(RECORDS TO PROCESS begins)

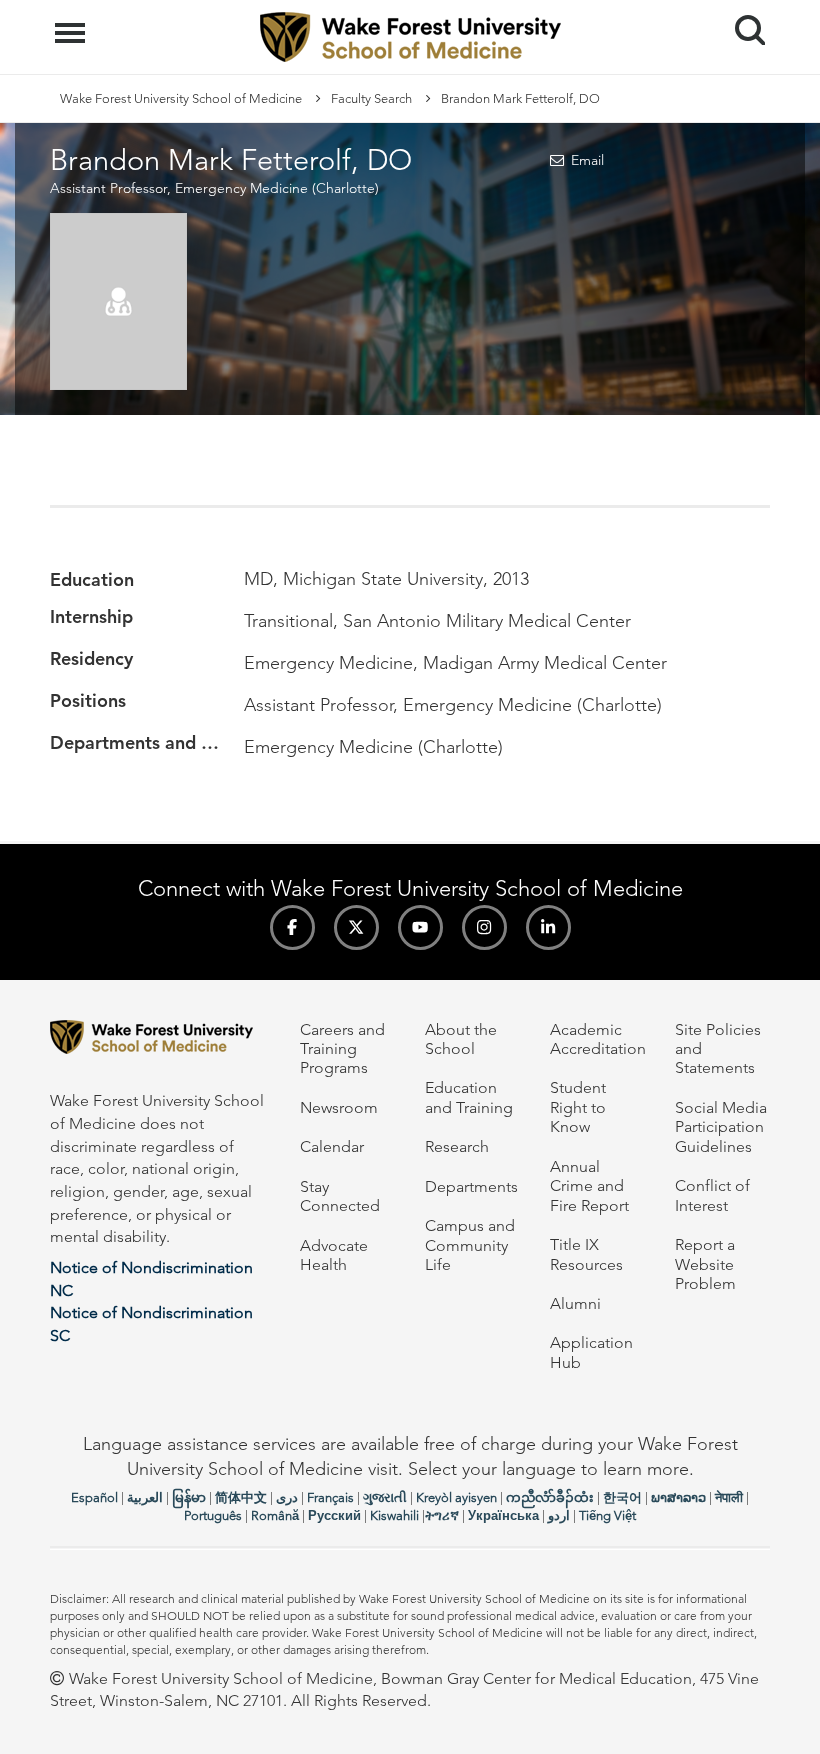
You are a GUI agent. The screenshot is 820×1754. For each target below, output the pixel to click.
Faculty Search (371, 98)
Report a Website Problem (705, 1264)
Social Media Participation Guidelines (721, 1127)
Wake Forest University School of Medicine (181, 98)
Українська (503, 1515)
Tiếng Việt (607, 1515)
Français (330, 1497)
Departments (471, 1186)
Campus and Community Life (470, 1245)
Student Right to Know (578, 1107)
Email (587, 160)
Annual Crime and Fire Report (589, 1186)
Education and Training (469, 1097)
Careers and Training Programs (342, 1049)
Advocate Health (334, 1255)
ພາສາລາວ (678, 1497)
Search (742, 12)
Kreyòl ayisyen (456, 1497)
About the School (461, 1039)
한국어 (622, 1497)
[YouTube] (420, 927)
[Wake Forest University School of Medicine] (160, 1040)
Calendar (332, 1146)
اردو (559, 1515)
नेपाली (729, 1497)
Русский (334, 1515)
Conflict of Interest (712, 1195)
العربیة (145, 1497)
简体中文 (241, 1497)
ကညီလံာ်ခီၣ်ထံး (550, 1497)
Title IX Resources (586, 1254)
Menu (72, 22)
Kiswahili (394, 1515)
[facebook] (292, 927)
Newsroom (339, 1107)
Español (94, 1497)
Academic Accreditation (598, 1039)
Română (275, 1515)
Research (457, 1146)
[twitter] (356, 927)
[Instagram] (484, 927)
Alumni (575, 1303)
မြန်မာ (189, 1497)
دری (287, 1497)
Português (213, 1515)
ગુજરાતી (385, 1497)
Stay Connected (340, 1196)
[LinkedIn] (548, 927)
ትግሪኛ (442, 1515)
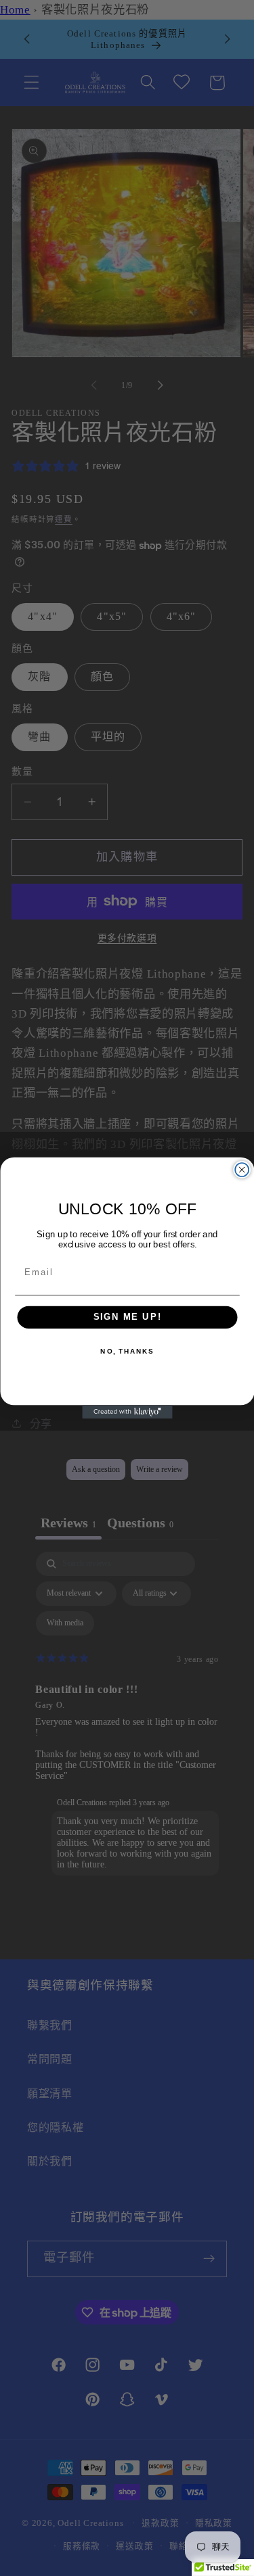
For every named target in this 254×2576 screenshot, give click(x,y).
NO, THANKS (127, 1351)
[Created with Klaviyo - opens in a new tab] (127, 1411)
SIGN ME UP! (127, 1317)
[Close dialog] (242, 1169)
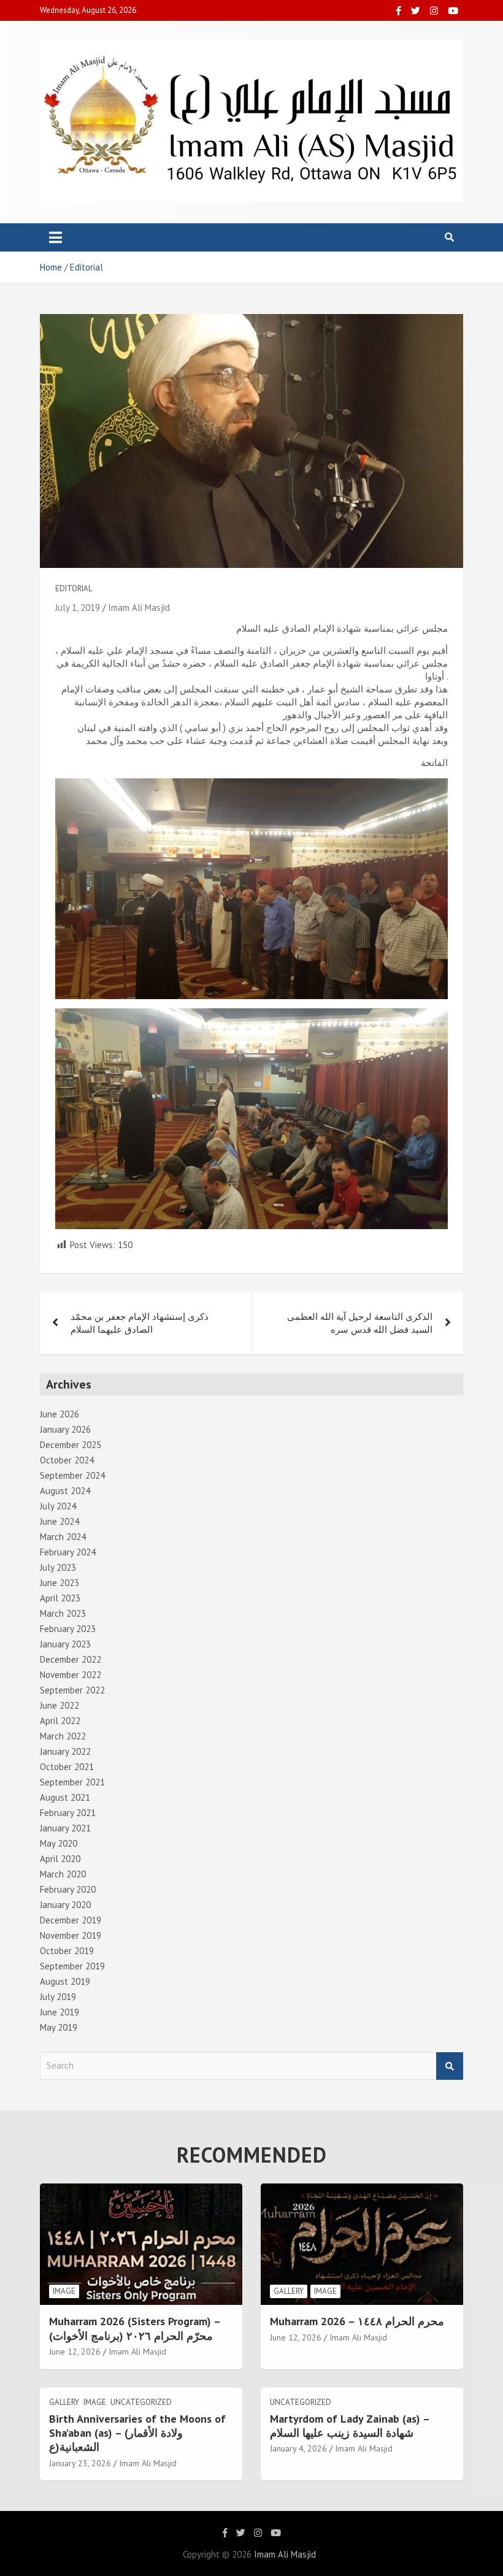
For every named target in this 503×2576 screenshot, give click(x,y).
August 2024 (65, 1491)
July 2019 (58, 1997)
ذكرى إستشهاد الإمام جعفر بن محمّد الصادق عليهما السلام (140, 1323)
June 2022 (59, 1705)
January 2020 (65, 1905)
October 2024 (67, 1460)
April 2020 (60, 1859)
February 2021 (68, 1813)
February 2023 (68, 1629)
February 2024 (68, 1552)
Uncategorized (141, 2402)
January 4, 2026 (298, 2448)
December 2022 (70, 1659)
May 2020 (58, 1843)
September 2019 (72, 1966)
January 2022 (65, 1751)
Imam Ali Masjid (139, 607)
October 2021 (67, 1767)
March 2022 (63, 1736)
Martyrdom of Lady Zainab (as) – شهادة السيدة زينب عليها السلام (349, 2426)
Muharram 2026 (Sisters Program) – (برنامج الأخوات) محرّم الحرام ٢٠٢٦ (134, 2328)
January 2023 (65, 1644)
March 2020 (63, 1874)
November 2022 (70, 1675)
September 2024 (72, 1475)
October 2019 (67, 1951)
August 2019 (65, 1981)
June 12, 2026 (75, 2351)
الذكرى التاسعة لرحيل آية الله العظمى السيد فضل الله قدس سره (359, 1323)
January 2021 (65, 1828)
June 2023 (59, 1583)
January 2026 (65, 1429)
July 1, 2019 (77, 607)
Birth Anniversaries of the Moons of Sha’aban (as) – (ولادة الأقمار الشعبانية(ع (137, 2433)
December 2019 (70, 1920)
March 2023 (63, 1613)
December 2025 (70, 1445)
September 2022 (72, 1690)
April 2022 (60, 1721)
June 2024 (59, 1521)
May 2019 (58, 2027)
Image (64, 2291)
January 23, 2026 (80, 2463)
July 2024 (58, 1506)
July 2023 (58, 1567)
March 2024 (63, 1537)
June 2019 (59, 2012)
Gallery (289, 2291)
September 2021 (72, 1782)
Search (449, 2066)
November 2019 (70, 1935)
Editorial (73, 588)
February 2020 (68, 1889)
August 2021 (65, 1797)
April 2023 (60, 1598)
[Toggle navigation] (55, 237)
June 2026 (59, 1414)
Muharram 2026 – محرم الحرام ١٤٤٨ (357, 2321)
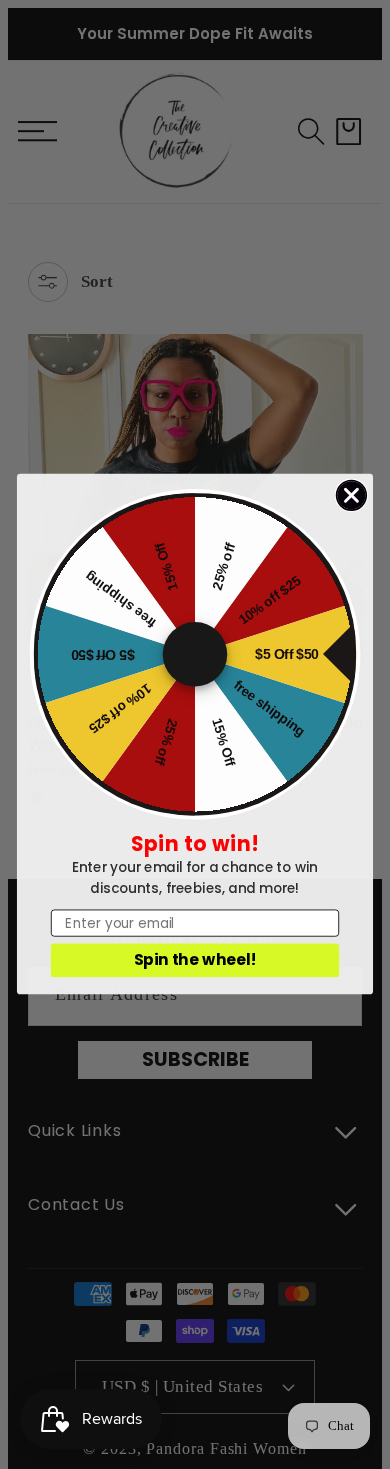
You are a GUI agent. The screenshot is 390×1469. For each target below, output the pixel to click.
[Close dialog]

(RECORDS TO PROCESS ends)

* _INSTRUCTIONS TO FOLLOW_
From the first line through the line with "العربیة (145, 1497)", output those lines of the entries above exactly, and nothing else, with the pictures left out.

* _RESPONSE TO THIS EXERCISE_
You are a GUI agent. The screenshot is 820×1754. For each target below, output the pixel to click.
Faculty Search (371, 98)
Report a Website Problem (705, 1264)
Social Media Participation Guidelines (721, 1127)
Wake Forest University School of Medicine (181, 98)
Українська (503, 1515)
Tiếng Việt (607, 1515)
Français (330, 1497)
Departments (471, 1186)
Campus and Community Life (470, 1245)
Student Right to Know (578, 1107)
Email (587, 160)
Annual Crime and Fire Report (589, 1186)
Education and Training (469, 1097)
Careers and Training Programs (342, 1049)
Advocate Health (334, 1255)
ພາສາລາວ (678, 1497)
Search (742, 12)
Kreyòl ayisyen (456, 1497)
About the School (461, 1039)
한국어 (622, 1497)
[YouTube] (420, 927)
[Wake Forest University School of Medicine] (160, 1040)
Calendar (332, 1146)
اردو (559, 1515)
नेपाली (729, 1497)
Русский (334, 1515)
Conflict of Interest (712, 1195)
العربیة (145, 1497)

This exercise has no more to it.